Turkey, US Diverge Over Procurement and Security

1 June 2016

NATO allies Turkey and the United States are exhibiting increasingly divergent positions over procurement matters and their joint campaign against radical Islamist terrorism in Syria and Iraq, giving signals of conflicting security priorities.

“This is worrying,” said one NATO diplomat in Ankara. “We hope the [US-Turkish] differences should not cause any operational weakness or lack of cohesion [in the allied campaign].”

Turkey’s top procurement official said Sunday that a US restriction on the sale of some weapon systems has driven Turkey to develop its own technologies. “I don’t want to be sarcastic but I would like to thank [the US government] for any of the projects that was not approved by the US because it forced us to develop our own systems,” said Ismail Demir.

Demir said that Turkey successfully developed an indigenous, armed drone system [the Bayraktar] which it effectively uses in its anti-terror operations against the Kurdistan Workers’ Party.

On April 29 Turkey successfully tested the Bayraktar, which hit a target at the Konya fire test field in central Anatolia from a distance of 8 kilometers.

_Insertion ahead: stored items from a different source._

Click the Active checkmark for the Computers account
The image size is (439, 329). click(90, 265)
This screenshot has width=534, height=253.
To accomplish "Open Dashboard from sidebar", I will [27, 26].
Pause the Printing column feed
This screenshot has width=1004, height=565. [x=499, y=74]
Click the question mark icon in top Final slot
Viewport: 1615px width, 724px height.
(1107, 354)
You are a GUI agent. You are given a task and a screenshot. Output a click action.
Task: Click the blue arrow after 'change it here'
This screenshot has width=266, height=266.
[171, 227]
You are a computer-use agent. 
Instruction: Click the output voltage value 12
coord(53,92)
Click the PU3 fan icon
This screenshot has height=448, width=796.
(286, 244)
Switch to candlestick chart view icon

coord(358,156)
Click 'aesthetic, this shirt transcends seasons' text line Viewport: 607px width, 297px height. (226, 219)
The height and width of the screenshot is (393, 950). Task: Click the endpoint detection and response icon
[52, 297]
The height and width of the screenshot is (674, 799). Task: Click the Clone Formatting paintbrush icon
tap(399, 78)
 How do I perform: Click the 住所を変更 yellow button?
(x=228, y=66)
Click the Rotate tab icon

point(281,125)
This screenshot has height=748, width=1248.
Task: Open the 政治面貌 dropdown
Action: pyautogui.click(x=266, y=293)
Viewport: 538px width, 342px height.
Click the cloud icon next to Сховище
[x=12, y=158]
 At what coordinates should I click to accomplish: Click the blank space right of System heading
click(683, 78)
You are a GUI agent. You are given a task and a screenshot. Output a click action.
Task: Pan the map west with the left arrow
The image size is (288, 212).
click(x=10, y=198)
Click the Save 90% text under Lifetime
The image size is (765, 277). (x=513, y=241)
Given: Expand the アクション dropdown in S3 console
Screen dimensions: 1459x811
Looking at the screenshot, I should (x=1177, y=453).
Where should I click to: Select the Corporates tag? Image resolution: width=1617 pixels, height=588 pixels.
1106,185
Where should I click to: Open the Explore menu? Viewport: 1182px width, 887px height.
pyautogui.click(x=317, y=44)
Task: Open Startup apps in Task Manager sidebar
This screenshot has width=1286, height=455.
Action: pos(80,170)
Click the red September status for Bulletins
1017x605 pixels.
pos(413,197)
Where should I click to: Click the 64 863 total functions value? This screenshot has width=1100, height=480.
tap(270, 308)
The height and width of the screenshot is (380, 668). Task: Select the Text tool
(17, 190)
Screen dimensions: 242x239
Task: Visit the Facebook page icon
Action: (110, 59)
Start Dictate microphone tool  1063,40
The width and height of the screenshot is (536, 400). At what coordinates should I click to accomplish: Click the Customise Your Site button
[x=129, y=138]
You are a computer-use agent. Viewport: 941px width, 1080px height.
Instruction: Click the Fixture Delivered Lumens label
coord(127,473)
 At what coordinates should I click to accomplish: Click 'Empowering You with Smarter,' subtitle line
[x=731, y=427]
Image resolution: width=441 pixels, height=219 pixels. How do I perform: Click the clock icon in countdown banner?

The Bayraktar uses the MAM-L and MAM-C, two mini smart munitions developed and produced by the state-controlled missile maker Roketsan. Roketsan’s mini systems weigh 22.5 kilograms including a 10-kilogram warhead.

Demir said that Turkey no longer needs US-made armed drone systems. “Unfortunately in the case of armed drones, on our part, we have closed that page,” he said, referring to a Turkish request, pending since 2009, for the US sale of the sophisticated armed MQ-9 Reaper unmanned aerial vehicle system, known as the Predator.

Demir said that blocking arms sales to Turkey would not set back Ankara from its national security goals. He warned that “the restrictions [of armed systems] would not be productive for long-term strategic relations between the two allies [the US and Turkey].”

One of Turkey’s procurement goals is to end its dependency on foreign-made systems in the next 10 years.

Meanwhile, Turkish President Recep Tayyip Erdogan on Saturday criticized the US after photos emerged of US special operations forces wearing the insignia of the Syrian Kurdish People’s Protection Unit (YPG) on their shoulders during an assault on Islamic State positions in Syria’s Raqqa.

Turkey claims the YPG is linked to the Kurdistan Workers’ Party (PKK), an outlawed militant group fighting for Kurdish autonomy in Turkey. Turkey, the US and the European Union consider the PKK as a terrorist group.

“I am someone who believes that politics should be conducted honestly,” Erdogan said. “Therefore, our allies, those who are with us in NATO, cannot and should not send their own soldiers to Syria, with insignias of the YPG.”

Turkey views the YPG as a terrorist organization and has long asked the US to “choose between its NATO ally and a terrorist organization.” Washington has since refused to label the Kurdish group as a terrorist organization. The YPG helps the alliance fight the Islamic State group on the ground.

“Our Turkish friends should be able to understand that the YPG is a useful asset functioning like ground troops against the ISIL,” said one western ambassador in Ankara, using another name for the Islamic State group.

Seeking to diffuse tensions with Ankara over the YPG-insignia incident, the Pentagon said Friday that it was “unauthorized” and “inappropriate” for US special operations forces to wear YPG patches on their uniforms. “Corrective action taken, and we have communicated as much to our military partners and military allies in the region,” said  Col. Steve Warren, a spokesman for the anti-Islamic State coalition, during a videoconference from Baghdad.

But US State Department spokesman Mark Toner said that Washington does not regard the YPG as part of the PKK. “On the contrary, we believe the YPG as well as other forces in northern Syria are effectively taking the fight to ISIL,” he said.

Analysts say Washington is trying to perform a balancing act between its Turkish and Kurdish allies.

“The US needs both to fight the ISIL. And it’s not that it needs both just now; it will need both in its future campaigns against the jihadists,” said an Ankara-based western security analyst. “A return to peace negotiations by the Turks and the PKK may help resolve the dispute but this does not seem like a realistic option, at least in the next year or a year and a half.”